An object is on a collision course with the Earth and is predicted to hit in the centre of the target, coming in vertically. The object is roughly spherical, with an approximate diameter of\(100\;{\rm{m}}\)(the meteor that damaged Chelyabinsk, Russia, in February 2013 had a diameter of about\(20\;{\rm{m}}\)the object that killed off the dinosaurs 65 million years ago is thought to have had a diameter of about\(10\;{\rm{km}}\)). If we start immediately, we can rendezvous with the object when it is\(\)\(2.5 \times {10^{11}}\;{\rm{m}}\)from the Sun, traveling toward the Sun at a speed of\(30\;\;{\rm{km/s}}\)There is a proposal to implant a rocket engine on the surface of the object to deflect the object enough to miss the Earth. Perform an approximate feasibility analysis of this critical mission. Give details of your design, including the estimates, assumptions, and idealizations you make.
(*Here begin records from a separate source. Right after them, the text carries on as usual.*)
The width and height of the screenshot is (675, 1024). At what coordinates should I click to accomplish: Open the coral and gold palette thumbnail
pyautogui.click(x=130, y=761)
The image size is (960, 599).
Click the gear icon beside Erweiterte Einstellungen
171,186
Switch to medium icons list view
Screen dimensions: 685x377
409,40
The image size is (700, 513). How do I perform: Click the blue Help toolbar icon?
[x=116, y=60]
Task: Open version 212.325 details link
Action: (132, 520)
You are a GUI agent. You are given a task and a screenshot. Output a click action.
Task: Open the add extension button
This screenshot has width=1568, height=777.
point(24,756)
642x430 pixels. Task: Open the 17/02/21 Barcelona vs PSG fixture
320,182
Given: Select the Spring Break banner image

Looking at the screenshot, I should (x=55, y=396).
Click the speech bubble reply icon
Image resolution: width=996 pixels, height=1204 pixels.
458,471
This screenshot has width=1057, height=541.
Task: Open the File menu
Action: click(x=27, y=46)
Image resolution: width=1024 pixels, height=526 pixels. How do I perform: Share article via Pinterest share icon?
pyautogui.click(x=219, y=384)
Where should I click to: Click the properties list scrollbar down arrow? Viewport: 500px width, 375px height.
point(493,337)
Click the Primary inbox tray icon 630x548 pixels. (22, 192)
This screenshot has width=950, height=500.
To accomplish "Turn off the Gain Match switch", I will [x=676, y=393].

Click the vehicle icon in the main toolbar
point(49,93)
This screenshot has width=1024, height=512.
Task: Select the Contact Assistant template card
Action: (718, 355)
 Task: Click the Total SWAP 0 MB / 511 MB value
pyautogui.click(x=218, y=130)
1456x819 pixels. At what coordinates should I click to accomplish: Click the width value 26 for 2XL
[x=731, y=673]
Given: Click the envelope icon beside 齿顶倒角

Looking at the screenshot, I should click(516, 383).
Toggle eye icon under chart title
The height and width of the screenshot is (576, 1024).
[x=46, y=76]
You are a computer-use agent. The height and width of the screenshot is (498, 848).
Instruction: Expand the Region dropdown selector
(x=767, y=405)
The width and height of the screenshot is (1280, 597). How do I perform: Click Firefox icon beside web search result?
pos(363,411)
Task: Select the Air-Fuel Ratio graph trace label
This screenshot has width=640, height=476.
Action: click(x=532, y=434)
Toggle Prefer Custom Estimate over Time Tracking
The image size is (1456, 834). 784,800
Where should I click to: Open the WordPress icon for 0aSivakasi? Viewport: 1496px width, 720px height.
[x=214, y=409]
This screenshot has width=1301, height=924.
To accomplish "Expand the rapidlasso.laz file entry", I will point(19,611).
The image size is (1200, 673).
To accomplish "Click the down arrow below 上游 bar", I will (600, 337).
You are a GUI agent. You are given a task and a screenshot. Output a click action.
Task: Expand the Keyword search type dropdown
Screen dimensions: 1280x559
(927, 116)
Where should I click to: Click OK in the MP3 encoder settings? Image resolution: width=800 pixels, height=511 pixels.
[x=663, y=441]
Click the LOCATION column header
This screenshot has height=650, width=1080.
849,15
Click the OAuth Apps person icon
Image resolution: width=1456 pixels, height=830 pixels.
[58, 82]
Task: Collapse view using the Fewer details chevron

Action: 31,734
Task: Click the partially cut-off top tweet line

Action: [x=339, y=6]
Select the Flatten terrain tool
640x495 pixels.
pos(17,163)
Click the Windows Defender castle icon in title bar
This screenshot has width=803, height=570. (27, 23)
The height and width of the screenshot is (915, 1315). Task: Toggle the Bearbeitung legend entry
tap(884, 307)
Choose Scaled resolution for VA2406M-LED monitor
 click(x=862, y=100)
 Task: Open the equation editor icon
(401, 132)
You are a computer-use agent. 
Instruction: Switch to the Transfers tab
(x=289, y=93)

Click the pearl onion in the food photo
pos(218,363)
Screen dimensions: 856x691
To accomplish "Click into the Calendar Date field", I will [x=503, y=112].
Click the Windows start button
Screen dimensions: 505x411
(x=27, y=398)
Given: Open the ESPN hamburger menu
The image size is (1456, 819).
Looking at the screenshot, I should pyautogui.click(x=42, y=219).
Note that the first stage of the most powerful rocket ever used, the Saturn V, had a thrust of\(3.4 \times {10^7}\;{\rm{N}}\)and burned for\(170\;{\rm{s}}\)Can the Earth be saved?

Given that the radius \(r\) of the object is \(50\;{\rm{m}}\), the net force \({F_{{\rm{net }}}}\) achieved by the rocket is \(3.4 \times {10^7}\;{\rm{N}}\), the time interval \(\Delta t\) which rocket burns is \(170\;{\rm{s}}\), assume that the initial velocity \({v_i}\) of the object is \(3 \times {10^5}\;{\rm{m}}/{\rm{s}}\) and assume that the density \(\rho \) of the rock is \(8 \times {10^3}\;{\rm{kg}}/{{\rm{m}}^3}\).

The quantity of motion that occurs in something that is moving, or the force that propels something forward to keep it moving, is defined as momentum.

The rate at which an automobile descends a hill is an illustration of momentum.

Formulae of momentum is\(p = mv\).

calculate the mass of this object,

\(\)\(\begin{aligned}{c}m &= \rho V\\ \approx \left( {7.5 \times {{10}^3}} \right)\left( {\frac{4}{3} \times \pi \times {{50}^3}} \right)\\ &= 3.93 \times {10^9}\;{\rm{kg}}\end{aligned}\)

Utilize the momentum principle when the rocket and the object collide, and the impulse will \(\)be

\(\begin{aligned}{c}{\rm{ Impulse }} &= F\Delta t\\ &= \left( {3.4 \times {{10}^7}} \right)(170)\\ &= 5.78 \times {10^9}\;\;{\rm{N}} \cdot {\rm{s}}\end{aligned}\)

Thus, the object will have a speed of

\(\begin{aligned}{c}{v_f} &= \frac{{{p_f}}}{m}\\ &= \frac{{1.18 \times {{10}^{14}}}}{{3.93 \times {{10}^9}}}\\ \approx 3 \times {10^4}\;{\rm{m/s}}\end{aligned}\)

The object will have a speed of \(3 \times {10^4}\;{\rm{m}}/{\rm{s}}\)

Thus, the objects' initial and ultimate speeds become comparable. Because the most powerful rocket ever fired has no effect on the object's speed, it will arrive at the point where the object collides with the ground at the same time. According to the assumptions made in the answer, the earth would not be preserved. As a result, it is uncertain.